The implementation on the PC platform was performed with Matlab 2018b (The MathWorks, Natick, MA, USA) scripts where the timing was an average of all sliding window computations within the whole signal. It should be noted that the execution time of algorithms on the PC platform was not deterministic nor constant, as the operating system (Windows 10, Microsoft Corporation, Redmond, WA, USA) was not in real time. To minimize the variability of the execution time required for single window processing, the results were based on the averaged values for all signals and all subjects. Thus, the execution times on the PC platform are given only for inter-algorithm comparison. The implementations on other real-time platforms were written and compiled in the Arduino IDE environment using a single-precision floating-point format (float32) which guarantees the same conditions for all three processors. All functions, except for fast Fourier transformation (FFT), were written using basic mathematical operations.
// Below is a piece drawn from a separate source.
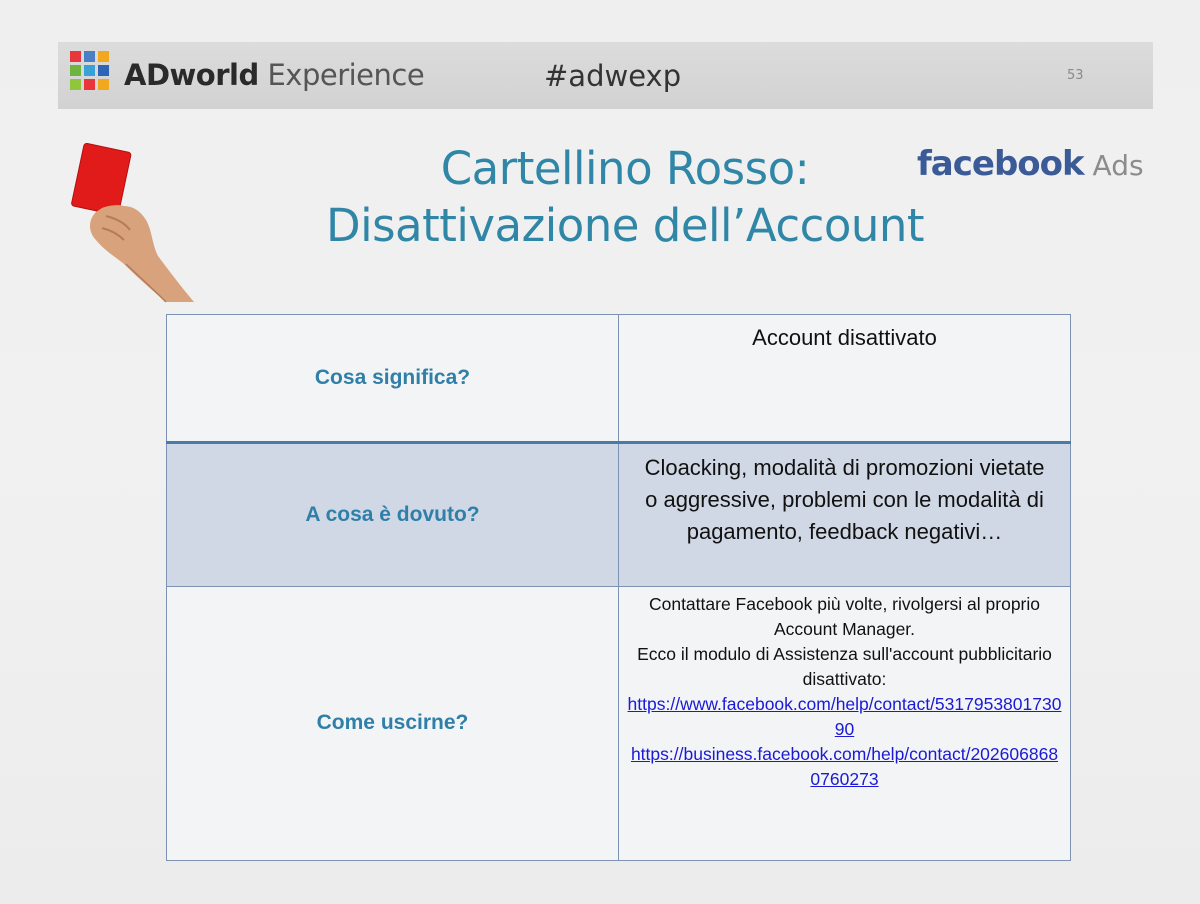 This screenshot has width=1200, height=904. Describe the element at coordinates (1076, 76) in the screenshot. I see `slide-number: 53` at that location.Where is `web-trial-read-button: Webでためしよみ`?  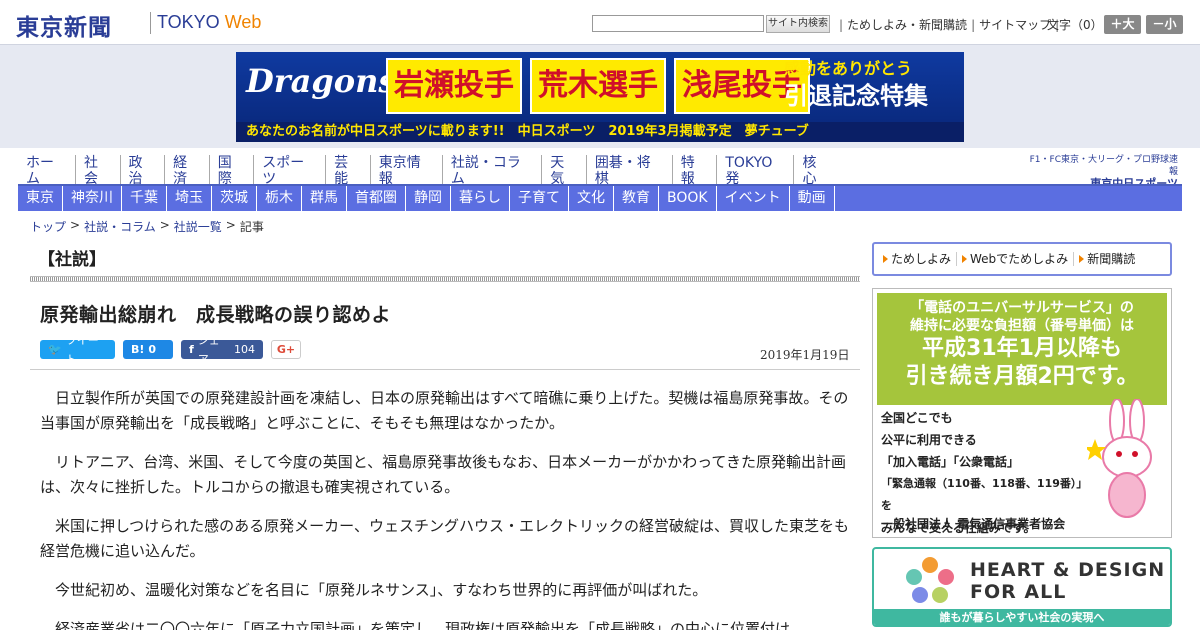
web-trial-read-button: Webでためしよみ is located at coordinates (1016, 259).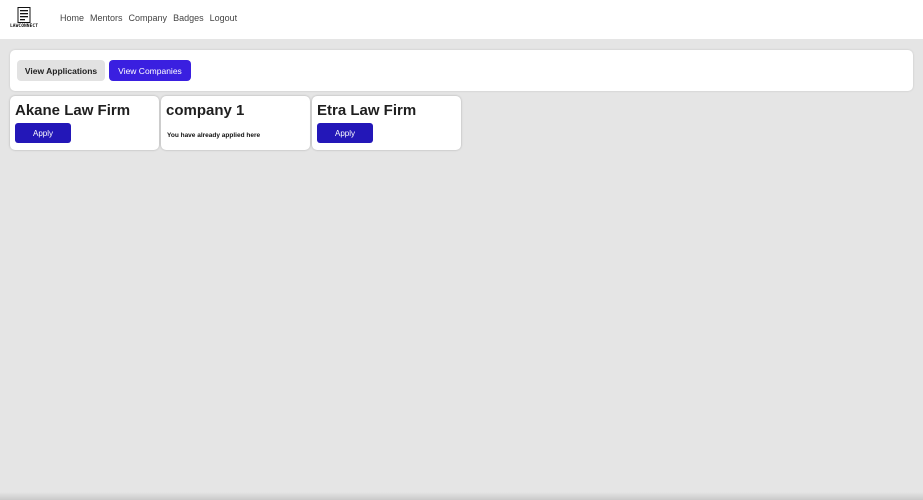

The Arduino library (github.com/kosme/arduinoFFT (accessed on 18 February 2022)) was modified for single precision and used as an FFT function in Arduino IDE. The exact duration of individual algorithm executions was measured by pulling a single digital output port during the computations. Furthermore, for the processors based on the Cortex-M4 or M7 architecture, some of the algorithms were implemented using CMSIS-DSP functions that are highly optimized for these types of operations.
The parameter included in all the algorithms that was varied was window size. An additional parameter present in some of the algorithms was the threshold (SSC, ZC, WA, and FR) which was also varied together with the window size. The list of varied parameters is shown in
Table 2.
The range of window sizes tested within this study was 50–1050 ms, which is wider than that of the state of the art [
32,
44,
45,
46]. There are several reasons for extending the range of tested window width. First, we wanted to provide computational/practical evidence of an optimal range of window sizes that should be used in conjunction with iEMG signals. Secondly, a wider window impacts computational time, which in turn results in increased controller delay, which has been identified as one of the obstacles in providing intuitive prosthetic control [
9,
47]. As microprocessor technology is continuously advancing, there is a need to update general knowledge regarding computational time for different EMG feature extraction algorithms, window widths, and processor architectures. Thus, providing both quantitative and qualitative information about algorithm performances, even for wide window sizes, should be beneficial for future studies. The increment of the sliding window width for all algorithms was set to 100 ms to provide 10 equally spaced evaluation points. The thresholds for SSC, ZC, and WA were defined as signal “dead zones” and, as in [
33], were based on the system noise. In this study, we estimated the noise by calculating the MAV of the EMG during the rest period. The MAV (rest) was computed from the first 100 ms of each segmented movement (isometric contraction) which did not contain voluntary iEMG, as the command for initiating muscle contraction was delayed in order to enable the subject to focus on the subsequent hand movement. For the purpose of estimating the optimal dead zone range, thresholds between 0 and Q × MAV were used, where Q was the multiplier of the MAV (rest) value. The parameter Q was varied in the range (0–4) with 0.2 increments during the exploration of the parameters. The threshold for the FR algorithm was calculated as a quantile of the iEMG signal during the first full period of the sine tracking task and it varied between the 85th and 99th quantile with 1 quantile increments.